··· DATA SUPPLIED

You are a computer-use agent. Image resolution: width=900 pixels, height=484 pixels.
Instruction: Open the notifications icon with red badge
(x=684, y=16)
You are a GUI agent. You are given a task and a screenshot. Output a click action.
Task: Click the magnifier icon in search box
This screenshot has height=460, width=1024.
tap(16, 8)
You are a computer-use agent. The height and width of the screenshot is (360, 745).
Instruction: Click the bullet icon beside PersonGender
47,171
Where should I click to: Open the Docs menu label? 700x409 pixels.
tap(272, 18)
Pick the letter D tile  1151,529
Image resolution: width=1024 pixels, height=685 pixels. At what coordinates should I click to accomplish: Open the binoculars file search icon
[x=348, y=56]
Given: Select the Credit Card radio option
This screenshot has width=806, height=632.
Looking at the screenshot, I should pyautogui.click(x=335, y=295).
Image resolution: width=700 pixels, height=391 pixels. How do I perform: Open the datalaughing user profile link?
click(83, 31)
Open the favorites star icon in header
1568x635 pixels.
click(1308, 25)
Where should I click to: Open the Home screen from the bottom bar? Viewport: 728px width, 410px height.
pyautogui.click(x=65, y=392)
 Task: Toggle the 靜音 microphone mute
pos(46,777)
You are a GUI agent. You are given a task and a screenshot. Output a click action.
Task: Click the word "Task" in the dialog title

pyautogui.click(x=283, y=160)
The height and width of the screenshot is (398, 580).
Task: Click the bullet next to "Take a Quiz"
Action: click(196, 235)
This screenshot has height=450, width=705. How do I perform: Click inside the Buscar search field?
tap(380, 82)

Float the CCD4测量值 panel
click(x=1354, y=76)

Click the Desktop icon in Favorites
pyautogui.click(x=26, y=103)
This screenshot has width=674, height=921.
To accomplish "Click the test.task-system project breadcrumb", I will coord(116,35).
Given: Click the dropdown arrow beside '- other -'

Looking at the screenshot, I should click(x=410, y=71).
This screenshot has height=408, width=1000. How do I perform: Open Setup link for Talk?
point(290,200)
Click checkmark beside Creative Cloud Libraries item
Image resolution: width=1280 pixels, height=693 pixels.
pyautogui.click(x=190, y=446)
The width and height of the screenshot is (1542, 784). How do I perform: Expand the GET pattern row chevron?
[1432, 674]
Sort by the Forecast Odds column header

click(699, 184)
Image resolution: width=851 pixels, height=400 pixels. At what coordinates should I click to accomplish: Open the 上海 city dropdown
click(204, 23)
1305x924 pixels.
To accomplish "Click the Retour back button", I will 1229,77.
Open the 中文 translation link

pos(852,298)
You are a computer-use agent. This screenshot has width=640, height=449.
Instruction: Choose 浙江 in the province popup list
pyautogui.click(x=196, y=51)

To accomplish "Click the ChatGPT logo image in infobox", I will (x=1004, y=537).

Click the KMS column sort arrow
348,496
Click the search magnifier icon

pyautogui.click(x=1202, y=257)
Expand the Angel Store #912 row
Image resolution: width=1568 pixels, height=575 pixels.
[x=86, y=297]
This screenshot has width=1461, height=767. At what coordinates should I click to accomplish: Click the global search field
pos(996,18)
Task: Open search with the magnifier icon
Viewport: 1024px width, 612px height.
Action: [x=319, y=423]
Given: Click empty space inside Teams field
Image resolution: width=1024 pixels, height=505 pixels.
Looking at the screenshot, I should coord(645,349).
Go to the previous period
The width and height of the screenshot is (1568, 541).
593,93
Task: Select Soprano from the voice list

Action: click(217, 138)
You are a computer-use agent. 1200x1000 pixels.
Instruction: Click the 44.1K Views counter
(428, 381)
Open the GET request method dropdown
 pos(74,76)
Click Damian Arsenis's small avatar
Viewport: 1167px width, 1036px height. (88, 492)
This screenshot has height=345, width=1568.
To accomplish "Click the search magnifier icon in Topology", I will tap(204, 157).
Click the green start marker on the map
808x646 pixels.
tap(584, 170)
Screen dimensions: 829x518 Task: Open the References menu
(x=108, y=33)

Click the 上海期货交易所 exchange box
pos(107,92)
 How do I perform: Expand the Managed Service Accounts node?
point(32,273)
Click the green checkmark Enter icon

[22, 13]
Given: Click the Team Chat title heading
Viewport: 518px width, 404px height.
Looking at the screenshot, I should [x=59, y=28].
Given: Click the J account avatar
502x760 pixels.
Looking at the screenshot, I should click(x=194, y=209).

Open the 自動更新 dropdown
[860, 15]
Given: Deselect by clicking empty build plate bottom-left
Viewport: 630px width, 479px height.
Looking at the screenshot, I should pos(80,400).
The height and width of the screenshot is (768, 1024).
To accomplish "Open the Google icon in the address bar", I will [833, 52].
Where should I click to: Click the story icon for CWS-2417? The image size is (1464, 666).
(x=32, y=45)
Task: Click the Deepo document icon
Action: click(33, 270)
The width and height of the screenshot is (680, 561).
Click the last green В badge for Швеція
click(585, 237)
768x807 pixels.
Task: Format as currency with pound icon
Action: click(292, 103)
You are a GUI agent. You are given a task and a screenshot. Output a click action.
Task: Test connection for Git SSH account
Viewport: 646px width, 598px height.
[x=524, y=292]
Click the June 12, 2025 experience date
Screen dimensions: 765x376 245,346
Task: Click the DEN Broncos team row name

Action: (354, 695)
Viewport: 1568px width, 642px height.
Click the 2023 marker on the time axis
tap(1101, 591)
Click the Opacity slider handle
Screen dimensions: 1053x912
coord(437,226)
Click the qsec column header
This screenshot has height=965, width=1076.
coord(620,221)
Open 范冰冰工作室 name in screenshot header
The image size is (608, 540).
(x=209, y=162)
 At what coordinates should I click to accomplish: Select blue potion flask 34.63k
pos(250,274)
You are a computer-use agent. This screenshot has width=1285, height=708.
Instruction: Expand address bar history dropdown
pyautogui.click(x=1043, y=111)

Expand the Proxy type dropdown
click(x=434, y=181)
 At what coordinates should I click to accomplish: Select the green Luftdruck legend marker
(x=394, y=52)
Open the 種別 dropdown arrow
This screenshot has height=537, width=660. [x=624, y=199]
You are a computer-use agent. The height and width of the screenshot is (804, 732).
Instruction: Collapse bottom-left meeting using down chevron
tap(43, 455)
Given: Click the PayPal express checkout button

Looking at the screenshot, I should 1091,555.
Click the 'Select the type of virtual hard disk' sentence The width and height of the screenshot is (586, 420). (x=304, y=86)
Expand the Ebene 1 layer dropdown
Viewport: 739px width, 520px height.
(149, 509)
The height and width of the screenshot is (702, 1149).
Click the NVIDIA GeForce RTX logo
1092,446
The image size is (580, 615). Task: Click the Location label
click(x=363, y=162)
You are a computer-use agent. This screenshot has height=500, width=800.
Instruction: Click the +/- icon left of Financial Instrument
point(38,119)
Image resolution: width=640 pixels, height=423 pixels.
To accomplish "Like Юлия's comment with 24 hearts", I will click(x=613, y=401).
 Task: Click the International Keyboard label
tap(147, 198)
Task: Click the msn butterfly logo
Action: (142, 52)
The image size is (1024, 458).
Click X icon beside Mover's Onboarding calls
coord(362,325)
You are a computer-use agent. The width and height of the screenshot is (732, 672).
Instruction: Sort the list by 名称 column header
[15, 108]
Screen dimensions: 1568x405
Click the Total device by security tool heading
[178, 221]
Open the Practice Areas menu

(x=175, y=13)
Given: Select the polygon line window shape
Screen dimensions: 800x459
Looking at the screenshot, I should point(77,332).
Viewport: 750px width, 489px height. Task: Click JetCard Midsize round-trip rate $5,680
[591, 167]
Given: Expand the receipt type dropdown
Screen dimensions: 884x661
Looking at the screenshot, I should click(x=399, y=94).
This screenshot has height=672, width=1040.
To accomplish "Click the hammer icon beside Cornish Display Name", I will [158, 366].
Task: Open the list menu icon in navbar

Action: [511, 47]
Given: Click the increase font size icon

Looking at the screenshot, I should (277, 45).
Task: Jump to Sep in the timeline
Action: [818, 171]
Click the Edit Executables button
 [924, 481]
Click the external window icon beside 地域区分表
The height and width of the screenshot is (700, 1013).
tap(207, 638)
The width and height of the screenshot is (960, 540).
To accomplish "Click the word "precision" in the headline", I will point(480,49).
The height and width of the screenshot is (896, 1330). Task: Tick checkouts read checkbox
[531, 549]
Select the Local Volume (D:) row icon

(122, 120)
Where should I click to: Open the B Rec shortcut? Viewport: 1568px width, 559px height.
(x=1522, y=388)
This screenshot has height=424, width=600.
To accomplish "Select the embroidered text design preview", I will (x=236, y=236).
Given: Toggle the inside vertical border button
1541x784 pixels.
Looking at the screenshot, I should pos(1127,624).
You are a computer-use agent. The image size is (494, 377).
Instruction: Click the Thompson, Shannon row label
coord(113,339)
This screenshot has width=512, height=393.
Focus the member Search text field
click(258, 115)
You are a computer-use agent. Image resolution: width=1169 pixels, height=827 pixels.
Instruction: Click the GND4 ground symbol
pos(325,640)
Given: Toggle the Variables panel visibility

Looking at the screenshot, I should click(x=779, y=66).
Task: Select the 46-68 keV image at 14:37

······

> [EXERCISE DETAILS]: Lines from the top of the entries through the line with "This screenshot has width=674, height=921." are to be transcribed exactly, and nothing more.

> [PROBLEM SOLUTION]:
You are a computer-use agent. Image resolution: width=900 pixels, height=484 pixels.
Instruction: Open the notifications icon with red badge
(x=684, y=16)
You are a GUI agent. You are given a task and a screenshot. Output a click action.
Task: Click the magnifier icon in search box
This screenshot has height=460, width=1024.
tap(16, 8)
You are a computer-use agent. The height and width of the screenshot is (360, 745).
Instruction: Click the bullet icon beside PersonGender
47,171
Where should I click to: Open the Docs menu label? 700x409 pixels.
tap(272, 18)
Pick the letter D tile  1151,529
Image resolution: width=1024 pixels, height=685 pixels. At what coordinates should I click to accomplish: Open the binoculars file search icon
[x=348, y=56]
Given: Select the Credit Card radio option
This screenshot has width=806, height=632.
Looking at the screenshot, I should pyautogui.click(x=335, y=295).
Image resolution: width=700 pixels, height=391 pixels. How do I perform: Open the datalaughing user profile link?
click(83, 31)
Open the favorites star icon in header
1568x635 pixels.
click(1308, 25)
Where should I click to: Open the Home screen from the bottom bar? Viewport: 728px width, 410px height.
pyautogui.click(x=65, y=392)
 Task: Toggle the 靜音 microphone mute
pos(46,777)
You are a GUI agent. You are given a task and a screenshot. Output a click action.
Task: Click the word "Task" in the dialog title

pyautogui.click(x=283, y=160)
The height and width of the screenshot is (398, 580).
Task: Click the bullet next to "Take a Quiz"
Action: click(196, 235)
This screenshot has height=450, width=705. How do I perform: Click inside the Buscar search field?
tap(380, 82)

Float the CCD4测量值 panel
click(x=1354, y=76)

Click the Desktop icon in Favorites
pyautogui.click(x=26, y=103)
This screenshot has width=674, height=921.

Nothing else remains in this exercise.